[PROBLEM DESCRIPTION]:
Below are records. Transcribe exactly the lines from the one that contains "Task: Open Settings and more ellipsis menu" through the last line, leaving any pictures out.

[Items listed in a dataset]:
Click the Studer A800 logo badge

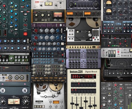point(39,102)
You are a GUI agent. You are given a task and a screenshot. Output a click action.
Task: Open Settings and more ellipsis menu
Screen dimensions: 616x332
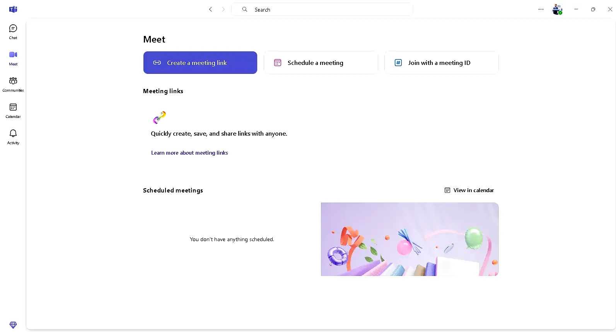pos(541,9)
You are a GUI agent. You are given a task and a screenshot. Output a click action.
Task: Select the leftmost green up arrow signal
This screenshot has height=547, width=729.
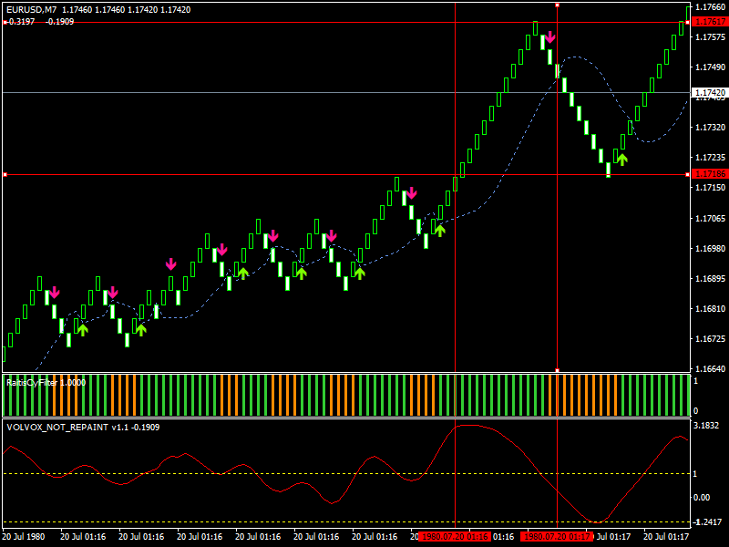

[SOLUTION]:
Task: Open Settings and more ellipsis menu
Screen dimensions: 616x332
pos(541,9)
You are a GUI agent. You are given a task and a screenshot. Output a click action.
Task: Select the leftmost green up arrow signal
This screenshot has height=547, width=729.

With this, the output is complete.